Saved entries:
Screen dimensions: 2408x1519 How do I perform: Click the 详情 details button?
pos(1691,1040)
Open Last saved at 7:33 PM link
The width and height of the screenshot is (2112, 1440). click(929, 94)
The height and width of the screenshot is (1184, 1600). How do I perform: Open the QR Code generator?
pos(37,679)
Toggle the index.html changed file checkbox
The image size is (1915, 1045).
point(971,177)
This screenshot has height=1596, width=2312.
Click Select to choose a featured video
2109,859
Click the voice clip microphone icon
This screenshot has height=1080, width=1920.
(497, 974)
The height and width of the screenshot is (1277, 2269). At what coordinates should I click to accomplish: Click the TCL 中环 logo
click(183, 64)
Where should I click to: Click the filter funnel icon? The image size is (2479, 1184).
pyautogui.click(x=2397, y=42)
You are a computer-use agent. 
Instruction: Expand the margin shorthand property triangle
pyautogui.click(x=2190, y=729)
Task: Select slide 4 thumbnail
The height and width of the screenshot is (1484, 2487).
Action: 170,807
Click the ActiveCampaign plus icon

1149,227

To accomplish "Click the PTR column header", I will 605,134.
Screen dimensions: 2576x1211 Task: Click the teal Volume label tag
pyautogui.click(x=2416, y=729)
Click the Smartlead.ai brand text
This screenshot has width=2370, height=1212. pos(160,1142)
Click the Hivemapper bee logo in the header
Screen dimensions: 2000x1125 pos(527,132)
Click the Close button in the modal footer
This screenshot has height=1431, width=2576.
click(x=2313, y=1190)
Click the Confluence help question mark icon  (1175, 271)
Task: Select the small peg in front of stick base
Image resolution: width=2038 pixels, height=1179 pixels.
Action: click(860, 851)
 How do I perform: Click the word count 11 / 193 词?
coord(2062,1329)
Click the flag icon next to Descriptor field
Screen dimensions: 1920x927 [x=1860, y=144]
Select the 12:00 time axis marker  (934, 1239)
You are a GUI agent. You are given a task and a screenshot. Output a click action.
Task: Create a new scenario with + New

__Task requirements__
When you reach this point, go back and write out each record above exactly.

__Solution for this task__
Screen dimensions: 2408x1519 How do I perform: Click the 详情 details button?
pos(1691,1040)
Open Last saved at 7:33 PM link
The width and height of the screenshot is (2112, 1440). click(929, 94)
The height and width of the screenshot is (1184, 1600). How do I perform: Open the QR Code generator?
pos(37,679)
Toggle the index.html changed file checkbox
The image size is (1915, 1045).
point(971,177)
This screenshot has height=1596, width=2312.
Click Select to choose a featured video
2109,859
Click the voice clip microphone icon
This screenshot has height=1080, width=1920.
(497, 974)
The height and width of the screenshot is (1277, 2269). At what coordinates should I click to accomplish: Click the TCL 中环 logo
click(183, 64)
Where should I click to: Click the filter funnel icon? The image size is (2479, 1184).
pyautogui.click(x=2397, y=42)
You are a computer-use agent. 
Instruction: Expand the margin shorthand property triangle
pyautogui.click(x=2190, y=729)
Task: Select slide 4 thumbnail
The height and width of the screenshot is (1484, 2487).
Action: 170,807
Click the ActiveCampaign plus icon

1149,227

To accomplish "Click the PTR column header", I will 605,134.
Screen dimensions: 2576x1211 Task: Click the teal Volume label tag
pyautogui.click(x=2416, y=729)
Click the Smartlead.ai brand text
This screenshot has width=2370, height=1212. pos(160,1142)
Click the Hivemapper bee logo in the header
Screen dimensions: 2000x1125 pos(527,132)
Click the Close button in the modal footer
This screenshot has height=1431, width=2576.
click(x=2313, y=1190)
Click the Confluence help question mark icon  (1175, 271)
Task: Select the small peg in front of stick base
Image resolution: width=2038 pixels, height=1179 pixels.
Action: click(860, 851)
 How do I perform: Click the word count 11 / 193 词?
coord(2062,1329)
Click the flag icon next to Descriptor field
Screen dimensions: 1920x927 [x=1860, y=144]
Select the 12:00 time axis marker  (934, 1239)
You are a GUI agent. You are given a task and a screenshot. Output a click action.
Task: Create a new scenario with + New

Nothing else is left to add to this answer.